Supplied data:
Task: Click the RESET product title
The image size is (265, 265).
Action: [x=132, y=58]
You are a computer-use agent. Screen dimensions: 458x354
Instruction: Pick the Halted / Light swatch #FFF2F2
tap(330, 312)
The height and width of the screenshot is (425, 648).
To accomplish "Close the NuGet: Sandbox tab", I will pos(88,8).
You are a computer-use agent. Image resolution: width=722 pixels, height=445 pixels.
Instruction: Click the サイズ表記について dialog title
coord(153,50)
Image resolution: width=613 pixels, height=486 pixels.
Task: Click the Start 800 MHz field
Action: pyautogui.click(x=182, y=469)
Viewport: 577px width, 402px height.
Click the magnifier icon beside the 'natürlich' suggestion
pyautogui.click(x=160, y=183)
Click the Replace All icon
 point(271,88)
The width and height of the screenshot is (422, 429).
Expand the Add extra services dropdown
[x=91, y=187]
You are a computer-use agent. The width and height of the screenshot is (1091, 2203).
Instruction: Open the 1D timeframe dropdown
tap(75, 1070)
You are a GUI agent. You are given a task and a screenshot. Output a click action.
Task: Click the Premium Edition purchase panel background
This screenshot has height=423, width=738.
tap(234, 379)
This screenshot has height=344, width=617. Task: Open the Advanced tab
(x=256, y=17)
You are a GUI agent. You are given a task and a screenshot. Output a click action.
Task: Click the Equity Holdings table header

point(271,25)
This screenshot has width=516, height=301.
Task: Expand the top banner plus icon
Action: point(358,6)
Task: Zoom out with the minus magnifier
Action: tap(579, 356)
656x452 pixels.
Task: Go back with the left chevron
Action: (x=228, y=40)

What you will do:
Keep every word the same and copy out all of the entries.

Exercise response:
Task: Click the RESET product title
The image size is (265, 265).
Action: [x=132, y=58]
You are a computer-use agent. Screen dimensions: 458x354
Instruction: Pick the Halted / Light swatch #FFF2F2
tap(330, 312)
The height and width of the screenshot is (425, 648).
To accomplish "Close the NuGet: Sandbox tab", I will pos(88,8).
You are a computer-use agent. Image resolution: width=722 pixels, height=445 pixels.
Instruction: Click the サイズ表記について dialog title
coord(153,50)
Image resolution: width=613 pixels, height=486 pixels.
Task: Click the Start 800 MHz field
Action: pyautogui.click(x=182, y=469)
Viewport: 577px width, 402px height.
Click the magnifier icon beside the 'natürlich' suggestion
pyautogui.click(x=160, y=183)
Click the Replace All icon
 point(271,88)
The width and height of the screenshot is (422, 429).
Expand the Add extra services dropdown
[x=91, y=187]
You are a computer-use agent. The width and height of the screenshot is (1091, 2203).
Instruction: Open the 1D timeframe dropdown
tap(75, 1070)
You are a GUI agent. You are given a task and a screenshot. Output a click action.
Task: Click the Premium Edition purchase panel background
This screenshot has height=423, width=738.
tap(234, 379)
This screenshot has height=344, width=617. Task: Open the Advanced tab
(x=256, y=17)
You are a GUI agent. You are given a task and a screenshot. Output a click action.
Task: Click the Equity Holdings table header

point(271,25)
This screenshot has width=516, height=301.
Task: Expand the top banner plus icon
Action: point(358,6)
Task: Zoom out with the minus magnifier
Action: tap(579, 356)
656x452 pixels.
Task: Go back with the left chevron
Action: (x=228, y=40)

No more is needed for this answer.